[Directive] Update the items below, replacing "screenshot" with "image" and keeping everything else unchanged. Leave the pictures out of your answer.
(Material shown)
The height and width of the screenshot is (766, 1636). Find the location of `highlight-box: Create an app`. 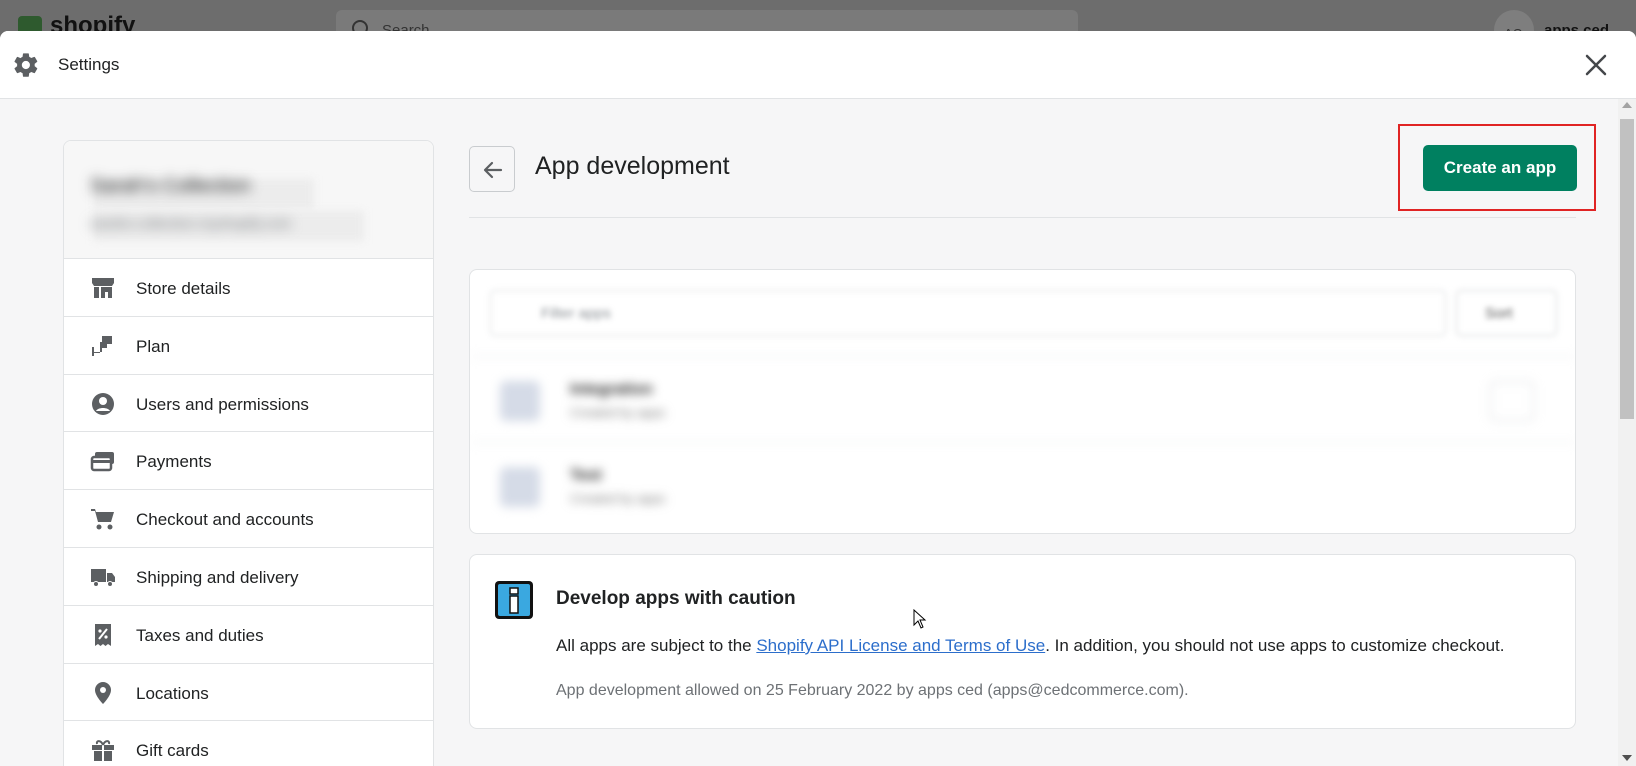

highlight-box: Create an app is located at coordinates (1497, 168).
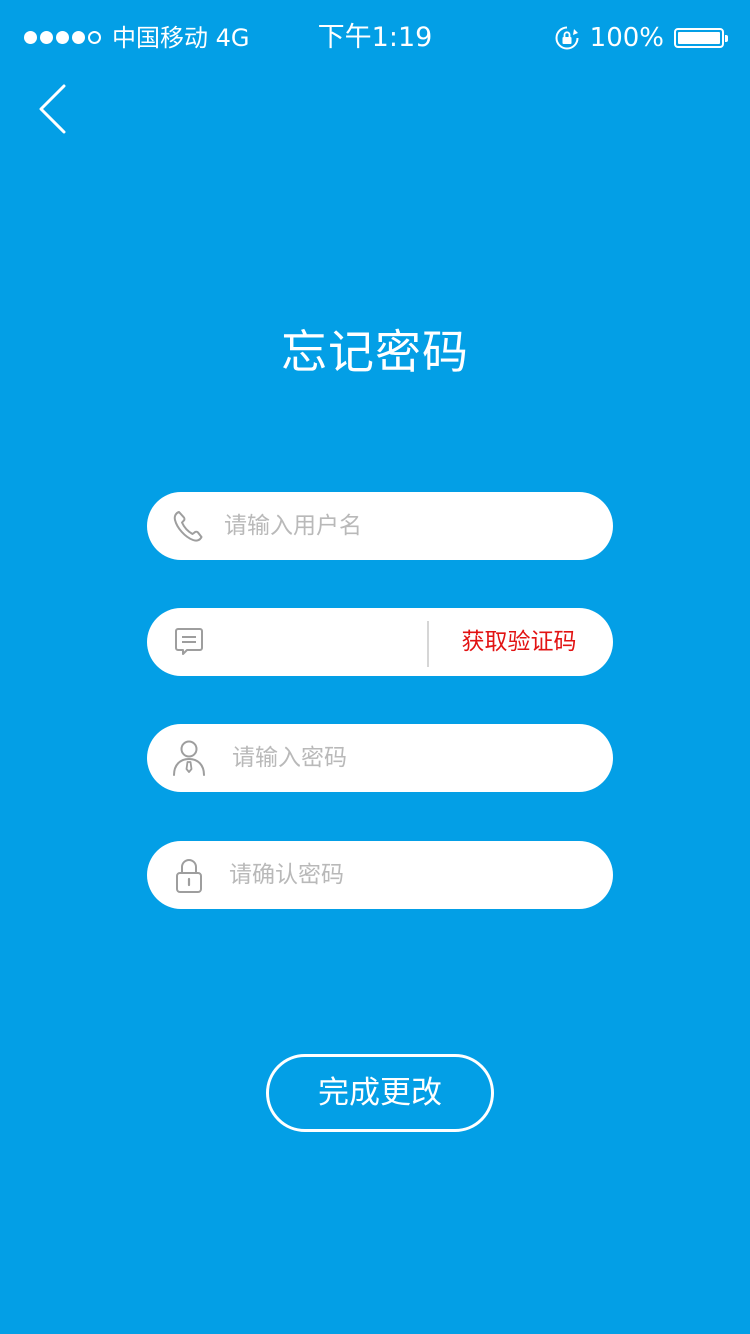  I want to click on username-field, so click(380, 526).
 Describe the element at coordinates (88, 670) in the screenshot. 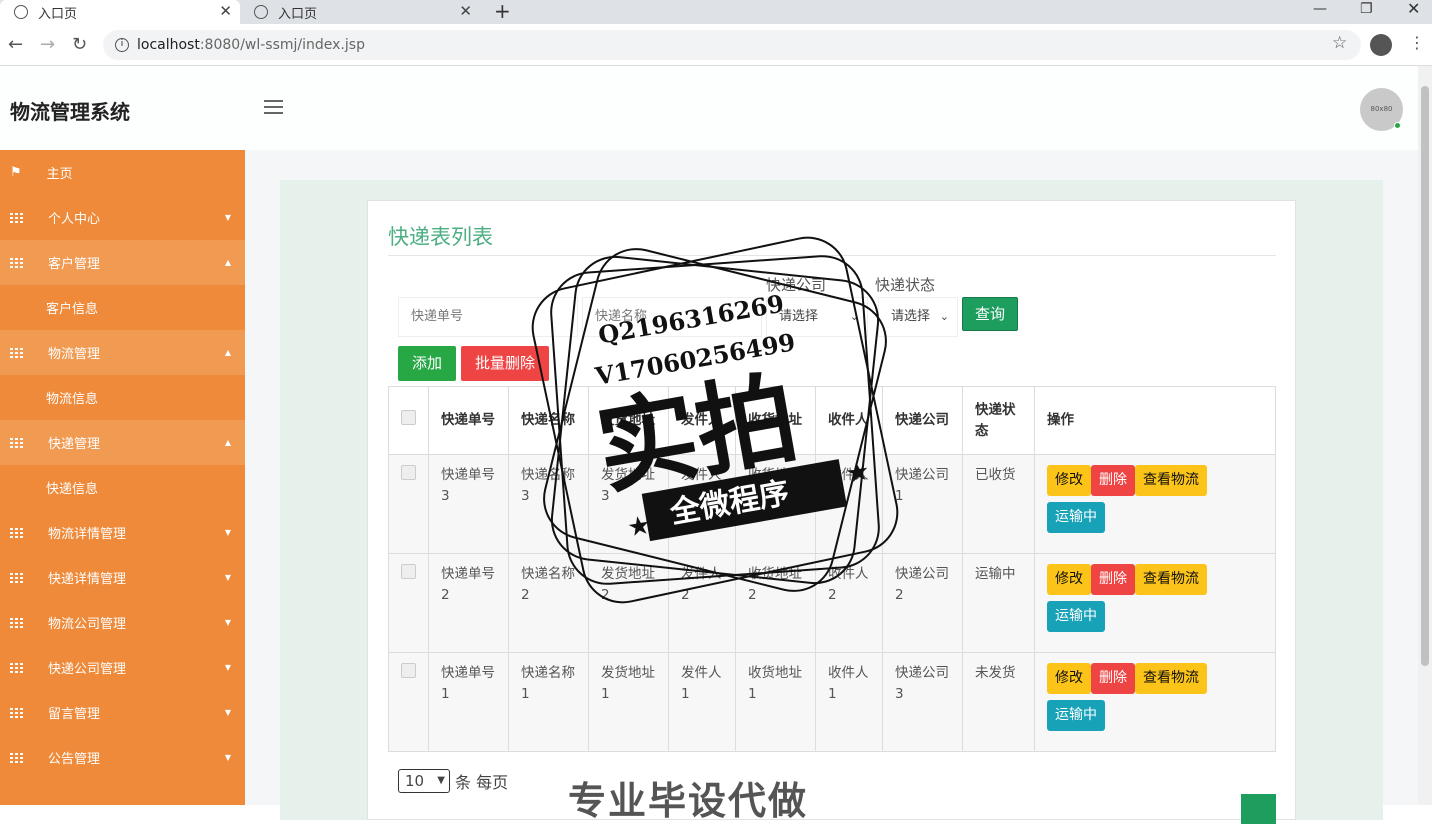

I see `sidebar-item-label: 快递公司管理` at that location.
(End Material shown)
[Answer below]
The height and width of the image is (766, 1636). Find the location of `highlight-box: Create an app`. 

highlight-box: Create an app is located at coordinates (1497, 168).
  I want to click on username-field, so click(380, 526).
 Describe the element at coordinates (88, 670) in the image. 

I see `sidebar-item-label: 快递公司管理` at that location.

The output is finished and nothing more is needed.